Michael Robertson’s “The Last Utopians: Four Late Nineteenth-Century Visionaries and Their Legacy” (Princeton) is instructive and touching, if sometimes inadvertently funny. The instructive parts rise from Robertson’s evocation and analysis of a series of authors who aren’t likely to be well known to American readers, even those of a radical turn of mind. All four wrote books and imagined ideal societies with far more of an effect on their time than we now remember. The touching parts flow from the quixotic and earnest imaginations of his heroes and heroine: the pundit Edward Bellamy, the designer William Morris, the pioneering gay writer Edward Carpenter, and the feminist social reformer Charlotte Perkins Gilman. His utopians showed enormous courage in imagining and, to one degree or another, trying to create new worlds against the grain of the one they had inherited. They made blueprints of a better place, detailed right down to the wallpaper, and a pleasing aura of pious intent rises from these pages.
The comedy, which is inadvertent, springs from Robertson’s absence of common sense about these utopian projects, pious intent being very different from pragmatic achievement. Hugely sympathetic to his subjects, he discovers again and again as he inspects their projects that, for all the commendable bits that anticipate exactly the kinds of thing we like now, there are disagreeable bits right alongside, of exactly the kinds that we don’t like now. The utopian feminists are also eugenicists and anti-Semites; the men who dream of a perfect world where same-sex attraction is privileged also unconsciously mimic the hierarchy of patriarchy, putting effeminate or cross-dressing “Uranians” at the bottom of their ladder. The socialists are also sexists, and the far-seeing anarchists are also muddle-headed, mixed-up mystics.
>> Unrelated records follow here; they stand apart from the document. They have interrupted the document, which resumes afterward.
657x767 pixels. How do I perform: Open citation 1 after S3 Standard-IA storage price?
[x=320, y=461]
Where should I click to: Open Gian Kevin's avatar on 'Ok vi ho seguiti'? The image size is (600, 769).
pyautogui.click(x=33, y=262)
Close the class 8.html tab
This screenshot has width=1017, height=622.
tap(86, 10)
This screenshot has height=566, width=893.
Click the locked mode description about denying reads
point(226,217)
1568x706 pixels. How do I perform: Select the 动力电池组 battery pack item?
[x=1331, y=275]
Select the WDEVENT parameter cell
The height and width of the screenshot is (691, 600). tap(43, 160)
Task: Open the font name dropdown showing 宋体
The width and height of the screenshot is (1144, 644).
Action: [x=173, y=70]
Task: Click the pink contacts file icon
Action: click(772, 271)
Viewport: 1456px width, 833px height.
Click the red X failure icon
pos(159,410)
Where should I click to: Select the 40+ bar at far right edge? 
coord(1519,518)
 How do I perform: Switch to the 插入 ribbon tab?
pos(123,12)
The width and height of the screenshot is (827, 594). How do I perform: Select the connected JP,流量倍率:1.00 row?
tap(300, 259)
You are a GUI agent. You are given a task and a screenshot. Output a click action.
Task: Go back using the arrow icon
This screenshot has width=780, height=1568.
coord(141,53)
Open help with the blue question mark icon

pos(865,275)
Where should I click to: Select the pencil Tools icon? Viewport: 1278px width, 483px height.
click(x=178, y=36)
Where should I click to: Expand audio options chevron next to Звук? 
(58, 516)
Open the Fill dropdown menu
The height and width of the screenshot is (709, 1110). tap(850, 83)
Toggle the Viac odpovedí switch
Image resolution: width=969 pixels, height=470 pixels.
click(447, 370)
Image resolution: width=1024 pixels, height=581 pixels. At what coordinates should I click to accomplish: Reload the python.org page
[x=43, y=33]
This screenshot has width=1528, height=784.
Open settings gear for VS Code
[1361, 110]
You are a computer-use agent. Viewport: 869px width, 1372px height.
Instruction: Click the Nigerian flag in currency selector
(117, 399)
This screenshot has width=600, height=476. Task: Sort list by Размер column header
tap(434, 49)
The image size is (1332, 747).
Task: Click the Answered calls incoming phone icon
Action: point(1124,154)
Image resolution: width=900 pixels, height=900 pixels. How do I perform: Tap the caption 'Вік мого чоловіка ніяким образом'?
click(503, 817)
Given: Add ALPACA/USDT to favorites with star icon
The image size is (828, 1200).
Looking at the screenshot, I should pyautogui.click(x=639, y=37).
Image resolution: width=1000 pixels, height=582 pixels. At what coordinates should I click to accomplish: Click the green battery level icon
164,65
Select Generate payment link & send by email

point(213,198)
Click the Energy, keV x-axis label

The sensible lesson one might draw from this is that the human condition is one in which the distribution of bad and good is forever in flux, and so any blueprint of perfection is doomed to failure. Instead, Robertson assumes that if we can just add to the utopian visions of 1918 the progressive pieties of 2018—if we reform their gender essentialism and their implicit hierarchism and several other nasty isms—then we will at last arrive at the right utopia. This gives his book something of the exhausted cheerfulness of a father on a nine-hour car trip. “We’re almost there!” he keeps saying, as the kids in the back seat fret, and peer at license plates.